We all live with insecurity. Some try to disguise it by avoiding others and retiring into themselves or by a compensatory brashness. Others seek to overcome it by scrambling to the top of the pile, by ensuring that they are in control of their circumstances and of others or by surrounding themselves with material possessions in a vain attempt to convince themselves that they are invulnerable.

It is not easy to acknowledge that insecurity is a fact of life and to live with it with some degree of comfort. However, if we are going to grow and to be able to benefit others and to minister to them, we need to learn to tolerate a measure of insecurity. One of the ways in which this capacity will be evident will be in our ability to live vulnerably.

The importance of vulnerability, a positive vulnerability, is evident in a number of areas.

Spiritual Growth

Sustained spiritual growth is only possible when we are willing to live vulnerably. The need for vulnerability is evident in at least two areas of our growing, in our mapping of reality and in developing self-understanding and self-management.

Mapping Reality

We map reality because we crave the security of a world-taken for granted. However, reality is beyond our capacity to exhaustively explore and order. Our maps are only ever tentative and approximate. They are constantly challenged by new learning, by life-experience, by encounter with others and by suffering. To accommodate fresh insights, we need to allow for a degree of flexibility. This flexibility requires us to be vulnerable.

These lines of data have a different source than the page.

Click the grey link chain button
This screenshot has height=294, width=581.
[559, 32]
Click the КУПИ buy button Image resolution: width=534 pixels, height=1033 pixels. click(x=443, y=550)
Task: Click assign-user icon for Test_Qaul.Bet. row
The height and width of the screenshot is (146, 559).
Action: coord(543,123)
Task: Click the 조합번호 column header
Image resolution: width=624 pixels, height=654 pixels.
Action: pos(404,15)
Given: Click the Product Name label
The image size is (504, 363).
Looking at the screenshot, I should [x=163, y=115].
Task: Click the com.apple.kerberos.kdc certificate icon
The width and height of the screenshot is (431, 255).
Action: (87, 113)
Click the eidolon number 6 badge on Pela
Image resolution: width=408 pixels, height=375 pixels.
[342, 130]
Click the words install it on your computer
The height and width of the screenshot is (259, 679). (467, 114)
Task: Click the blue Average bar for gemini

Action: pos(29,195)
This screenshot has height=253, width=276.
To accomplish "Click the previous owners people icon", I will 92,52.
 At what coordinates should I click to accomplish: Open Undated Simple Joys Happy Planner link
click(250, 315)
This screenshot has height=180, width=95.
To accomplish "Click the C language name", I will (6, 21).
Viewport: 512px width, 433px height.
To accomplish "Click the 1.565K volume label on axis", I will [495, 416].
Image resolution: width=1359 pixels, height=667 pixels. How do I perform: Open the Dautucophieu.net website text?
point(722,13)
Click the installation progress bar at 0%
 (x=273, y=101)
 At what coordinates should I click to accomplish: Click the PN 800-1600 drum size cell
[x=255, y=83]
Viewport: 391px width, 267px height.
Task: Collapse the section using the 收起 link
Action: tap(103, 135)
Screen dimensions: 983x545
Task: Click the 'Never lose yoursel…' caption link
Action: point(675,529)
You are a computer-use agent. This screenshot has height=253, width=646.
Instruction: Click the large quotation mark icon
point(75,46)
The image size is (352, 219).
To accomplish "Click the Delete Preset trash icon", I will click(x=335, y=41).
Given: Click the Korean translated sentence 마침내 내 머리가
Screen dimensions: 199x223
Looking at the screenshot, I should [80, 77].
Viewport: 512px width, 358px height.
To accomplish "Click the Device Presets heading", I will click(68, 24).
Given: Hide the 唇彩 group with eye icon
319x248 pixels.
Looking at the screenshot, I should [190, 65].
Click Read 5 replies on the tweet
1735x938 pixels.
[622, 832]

If God is central to our understanding of reality, then it is likely that our perceptions about God will be the source of our security. However, if we remain open to life, its complexity, ambiguity and paradoxical core will constantly challenge our view of God. Where our security is rooted in our cognitive understanding of God, rather than in God herself, the expanding of our understanding of God will be arrested. To grow in our understanding of and relationship to God, we will need to live with a view of God that is capable of being modified, which will require a trustfulness that falls short of the assurance of a complete knowing. We will need to live with an element of vulnerability.

Where we are not secure enough to live with the recognition that our view of God is tentative, we may well find that a disjunction will develop between [70] our perception of God, or our faith stance, and the way we live the rest of our lives. For example, we will be blind to the fact that we have created a view of God that pictures him treating us in ways we would consider reprehensible if we acted this way towards our children. This fissure in our consciousness, if unrecognized and exaggerated, could result in double-think, inconsistency, and, perhaps, in extreme cases, in a form of dissociation. The later could have fatal repercussions, particularly if the shadow aspect of the unconscious, which we have draped over our demonised God image, took us over.

Doubt

There are few experiences more healthy than doubt. Doubt is not necessarily unbelief. Christians who are growing live perpetually in the shadow of doubt. When people are not permitted to doubt, their faith is eaten away from within. If they possess intellectual integrity, and they are challenged to desist from their doubting by others who have substituted their perception of God for God himself, they will have no other option than to abandon the faith. Bertrand Russell, one of the greatest philosophers of this century, was nurtured as a boy in a Unitarian congregation. He was told that he should not question his faith and, as a consequence, was lost to the church.1 When theology becomes ideology, and when trust in God is reduced to an unquestioning adherence to propositional dogma, we have been seduced by the demonic.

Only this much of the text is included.